[RAW DATA Boundary: Start]

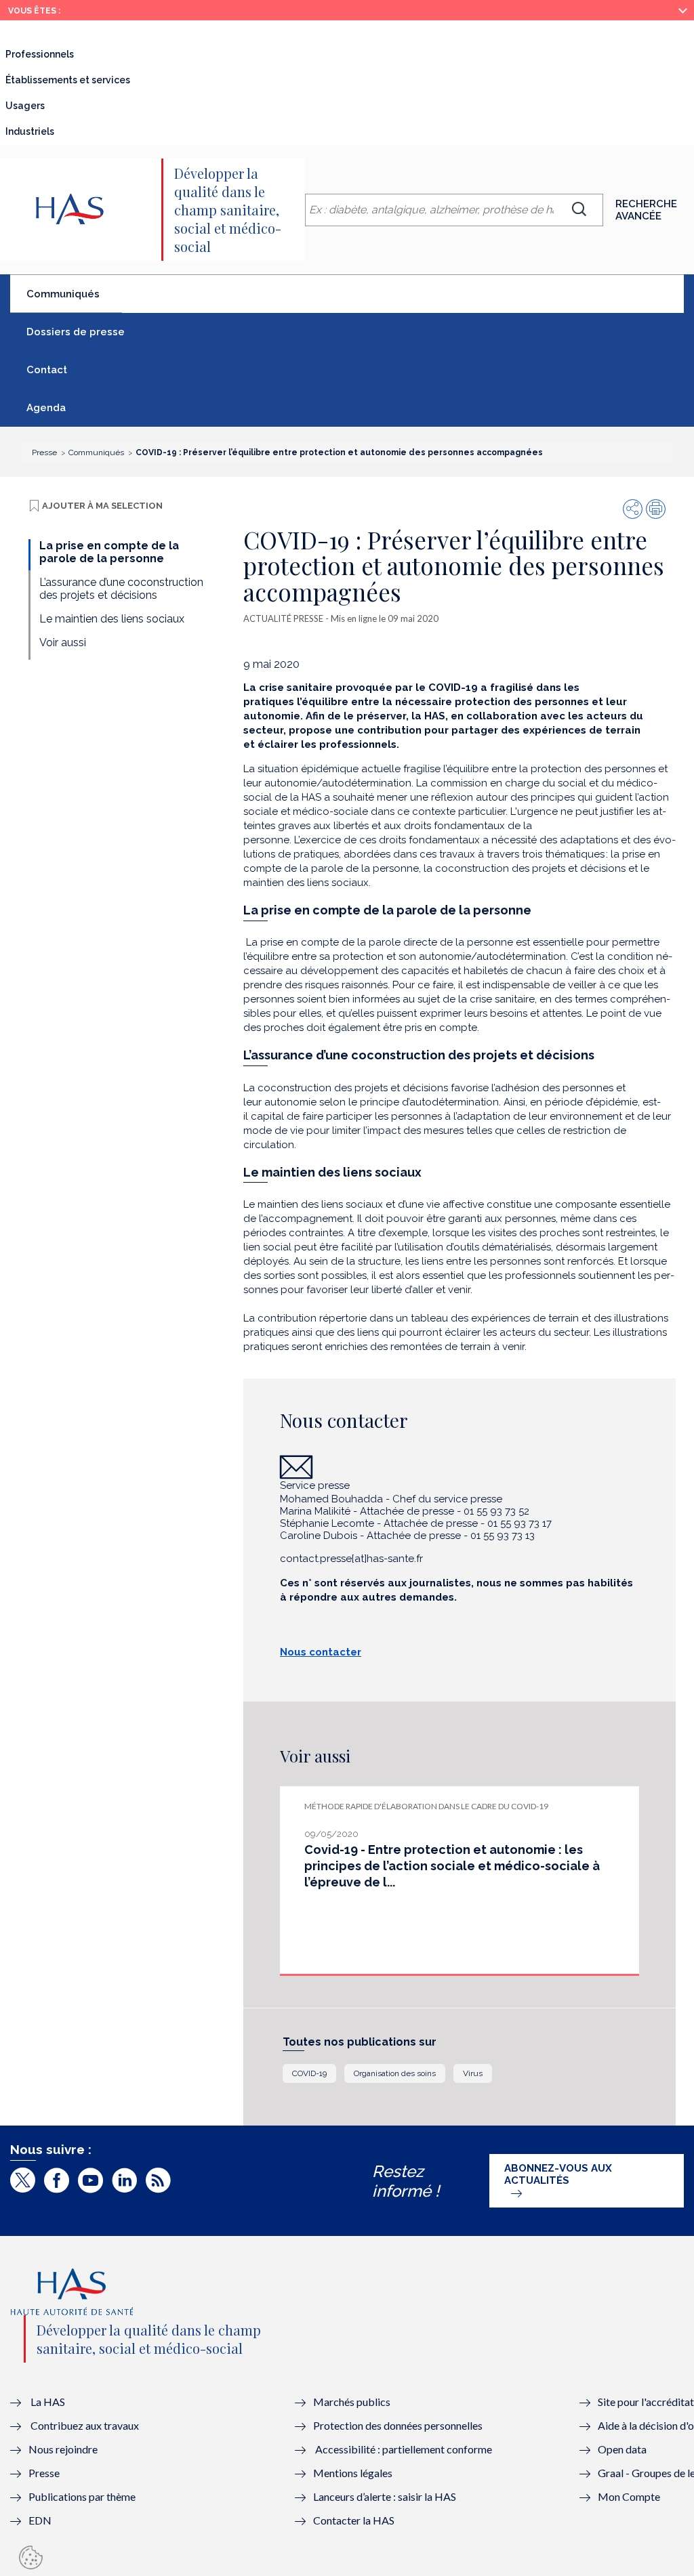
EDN (40, 2520)
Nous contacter (320, 1652)
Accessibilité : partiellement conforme (403, 2449)
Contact (46, 370)
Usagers (25, 105)
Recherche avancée (646, 210)
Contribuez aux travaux (84, 2425)
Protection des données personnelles (398, 2425)
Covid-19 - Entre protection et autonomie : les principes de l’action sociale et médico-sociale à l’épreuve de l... (452, 1865)
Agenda (46, 408)
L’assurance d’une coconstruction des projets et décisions (121, 588)
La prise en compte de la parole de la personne (109, 552)
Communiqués (74, 299)
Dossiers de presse (75, 332)
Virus (473, 2073)
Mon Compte (629, 2496)
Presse (44, 2472)
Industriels (29, 131)
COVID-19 (309, 2073)
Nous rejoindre (63, 2449)
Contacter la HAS (353, 2520)
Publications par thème (82, 2496)
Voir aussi (62, 642)
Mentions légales (352, 2472)
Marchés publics (352, 2401)
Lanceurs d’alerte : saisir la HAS (384, 2496)
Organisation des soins (395, 2073)
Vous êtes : (34, 11)
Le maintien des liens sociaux (111, 618)
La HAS (47, 2401)
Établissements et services (67, 80)
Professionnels (39, 54)
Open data (622, 2449)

[RAW DATA Boundary: End]

■ **EXERCISE INSTRUCTIONS**:
Your answer must be an exact repeat of the records above, with the pictures left out.

■ **RESULT**:
EDN (40, 2520)
Nous contacter (320, 1652)
Accessibilité : partiellement conforme (403, 2449)
Contact (46, 370)
Usagers (25, 105)
Recherche avancée (646, 210)
Contribuez aux travaux (84, 2425)
Protection des données personnelles (398, 2425)
Covid-19 - Entre protection et autonomie : les principes de l’action sociale et médico-sociale à l’épreuve de l... (452, 1865)
Agenda (46, 408)
L’assurance d’une coconstruction des projets et décisions (121, 588)
La prise en compte de la parole de la personne (109, 552)
Communiqués (74, 299)
Dossiers de presse (75, 332)
Virus (473, 2073)
Mon Compte (629, 2496)
Presse (44, 2472)
Industriels (29, 131)
COVID-19 (309, 2073)
Nous rejoindre (63, 2449)
Contacter la HAS (353, 2520)
Publications par thème (82, 2496)
Voir aussi (62, 642)
Mentions légales (352, 2472)
Marchés publics (352, 2401)
Lanceurs d’alerte : saisir la HAS (384, 2496)
Organisation des soins (395, 2073)
Vous êtes : (34, 11)
Le maintien des liens sociaux (111, 618)
La HAS (47, 2401)
Établissements et services (67, 80)
Professionnels (39, 54)
Open data (622, 2449)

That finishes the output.